Nosocomial infections are a frequent and continuously increasing problem worldwide, have a rapidly increasing multidrug resistance to antibiotics, and are associated with significant morbidity and mortality.


Our objectives were to evaluate Acinetobacter baumannii infection incidence in our surgical intensive care unit (SICU), the clinical features and outcome of these patients, and, particularly, to investigate predictors of A baumannii infection-related mortality.


Ours was a prospective study of all patients with ICU-acquired A baumannii infection from January 1, 2006, to December 31, 2007.
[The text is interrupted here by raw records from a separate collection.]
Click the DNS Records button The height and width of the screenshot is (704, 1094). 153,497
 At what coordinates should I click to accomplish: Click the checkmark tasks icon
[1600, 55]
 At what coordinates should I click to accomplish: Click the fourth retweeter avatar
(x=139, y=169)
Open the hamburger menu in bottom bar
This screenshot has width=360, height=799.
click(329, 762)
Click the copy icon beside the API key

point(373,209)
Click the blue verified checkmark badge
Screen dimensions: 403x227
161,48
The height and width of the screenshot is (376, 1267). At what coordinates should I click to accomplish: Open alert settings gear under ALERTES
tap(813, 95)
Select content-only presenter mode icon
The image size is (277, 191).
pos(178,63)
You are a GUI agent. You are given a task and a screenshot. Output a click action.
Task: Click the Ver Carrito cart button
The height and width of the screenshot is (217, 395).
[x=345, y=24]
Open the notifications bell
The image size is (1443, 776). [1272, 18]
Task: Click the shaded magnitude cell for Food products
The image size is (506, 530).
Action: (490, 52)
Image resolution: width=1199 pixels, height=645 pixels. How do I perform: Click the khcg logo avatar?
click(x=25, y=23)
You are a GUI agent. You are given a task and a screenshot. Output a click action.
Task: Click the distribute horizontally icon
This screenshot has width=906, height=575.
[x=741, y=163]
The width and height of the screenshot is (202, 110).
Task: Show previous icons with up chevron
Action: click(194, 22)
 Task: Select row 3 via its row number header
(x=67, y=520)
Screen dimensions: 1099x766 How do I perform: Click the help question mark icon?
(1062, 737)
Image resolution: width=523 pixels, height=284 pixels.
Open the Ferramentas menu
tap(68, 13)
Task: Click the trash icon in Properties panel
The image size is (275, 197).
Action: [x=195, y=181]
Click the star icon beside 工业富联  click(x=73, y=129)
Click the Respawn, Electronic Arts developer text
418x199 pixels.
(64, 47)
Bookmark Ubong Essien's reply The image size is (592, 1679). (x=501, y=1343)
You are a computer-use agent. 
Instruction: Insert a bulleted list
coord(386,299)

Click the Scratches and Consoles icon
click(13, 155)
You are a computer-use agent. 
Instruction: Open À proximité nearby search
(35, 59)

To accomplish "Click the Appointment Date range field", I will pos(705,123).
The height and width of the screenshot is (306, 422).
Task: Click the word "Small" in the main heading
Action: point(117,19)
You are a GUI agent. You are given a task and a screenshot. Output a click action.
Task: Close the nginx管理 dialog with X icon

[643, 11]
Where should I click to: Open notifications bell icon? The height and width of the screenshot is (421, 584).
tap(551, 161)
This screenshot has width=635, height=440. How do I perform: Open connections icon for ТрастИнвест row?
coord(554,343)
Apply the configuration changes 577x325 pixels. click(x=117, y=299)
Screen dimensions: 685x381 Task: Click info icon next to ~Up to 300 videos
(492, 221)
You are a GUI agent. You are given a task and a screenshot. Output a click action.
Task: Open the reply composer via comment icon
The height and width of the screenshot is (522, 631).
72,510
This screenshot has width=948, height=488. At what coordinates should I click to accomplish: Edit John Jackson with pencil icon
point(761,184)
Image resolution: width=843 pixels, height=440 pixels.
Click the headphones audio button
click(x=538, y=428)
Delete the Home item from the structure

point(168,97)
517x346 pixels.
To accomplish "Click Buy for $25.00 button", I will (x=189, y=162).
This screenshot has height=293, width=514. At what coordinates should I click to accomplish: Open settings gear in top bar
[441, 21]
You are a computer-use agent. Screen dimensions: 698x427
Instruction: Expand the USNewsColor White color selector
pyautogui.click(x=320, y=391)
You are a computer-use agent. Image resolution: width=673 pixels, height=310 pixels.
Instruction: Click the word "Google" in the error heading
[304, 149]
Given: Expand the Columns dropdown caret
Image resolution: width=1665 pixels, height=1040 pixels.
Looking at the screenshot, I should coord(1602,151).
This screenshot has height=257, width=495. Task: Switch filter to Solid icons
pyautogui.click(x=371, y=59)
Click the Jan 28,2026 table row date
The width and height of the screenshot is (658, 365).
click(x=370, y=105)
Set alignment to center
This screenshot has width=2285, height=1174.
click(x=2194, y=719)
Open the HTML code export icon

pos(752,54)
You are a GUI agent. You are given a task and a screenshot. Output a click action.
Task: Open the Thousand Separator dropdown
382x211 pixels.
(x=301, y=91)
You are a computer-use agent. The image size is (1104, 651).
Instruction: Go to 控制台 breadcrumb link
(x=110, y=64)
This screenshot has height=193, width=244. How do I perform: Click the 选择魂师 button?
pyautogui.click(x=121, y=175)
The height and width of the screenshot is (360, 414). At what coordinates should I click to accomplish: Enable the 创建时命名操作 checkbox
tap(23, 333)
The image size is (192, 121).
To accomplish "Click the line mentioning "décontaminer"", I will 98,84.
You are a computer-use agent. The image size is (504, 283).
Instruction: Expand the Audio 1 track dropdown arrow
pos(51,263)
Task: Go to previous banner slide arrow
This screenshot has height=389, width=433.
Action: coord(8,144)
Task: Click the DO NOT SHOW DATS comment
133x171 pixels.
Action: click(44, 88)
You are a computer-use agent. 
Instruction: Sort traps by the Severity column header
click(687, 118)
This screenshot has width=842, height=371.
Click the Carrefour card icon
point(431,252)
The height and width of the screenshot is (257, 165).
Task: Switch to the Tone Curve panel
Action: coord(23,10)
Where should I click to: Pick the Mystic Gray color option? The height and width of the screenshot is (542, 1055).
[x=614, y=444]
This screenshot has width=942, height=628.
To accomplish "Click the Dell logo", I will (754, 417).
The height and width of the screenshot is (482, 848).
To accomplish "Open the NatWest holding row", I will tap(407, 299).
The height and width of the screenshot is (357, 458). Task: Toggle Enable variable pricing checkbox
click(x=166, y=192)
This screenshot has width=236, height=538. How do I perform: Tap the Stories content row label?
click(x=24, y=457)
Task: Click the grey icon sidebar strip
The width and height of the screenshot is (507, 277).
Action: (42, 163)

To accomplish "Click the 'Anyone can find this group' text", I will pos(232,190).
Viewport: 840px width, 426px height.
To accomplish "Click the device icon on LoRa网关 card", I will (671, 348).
Among 680 patients, 60 (8.8%) sustained A baumannii infection. Mean age was 68.4 ± 6.2 years, Acute Physiology and Chronic Health Evaluation (APACHE) II score on SICU admission 20.6 ± 8.1 and Sequential Organ Failure Assessment (SOFA) score on infection day 9.5 ± 4.2 (women: 50%). Multidrug resistance, morbidity, and mortality were 45%, 65%, and 46.6% (n = 28), respectively. In multivariate analysis, age (P = .03; odds ratio [OR], 1.13; 95% confidence interval [CI]: 1.018-1.259), acute renal failure (P = .001; OR, 17.9; 95% CI: 6.628-75.565), and thrombocytopenia (P = .03; OR, 26.4; 95% CI: 1.234-56.926) complicating the infection and subsequent Enterococcus faecium bacteremia (P = .01; OR, 3.5; 95% CI: 1.84-6.95) were mortality predictors.


A baumannii infections are frequent and associated with high drug multiresistance, morbidity, and mortality. Age, renal failure, thrombocytopenia, and subsequent E faecium bacteremia were predictors of A baumannii infection-associated mortality.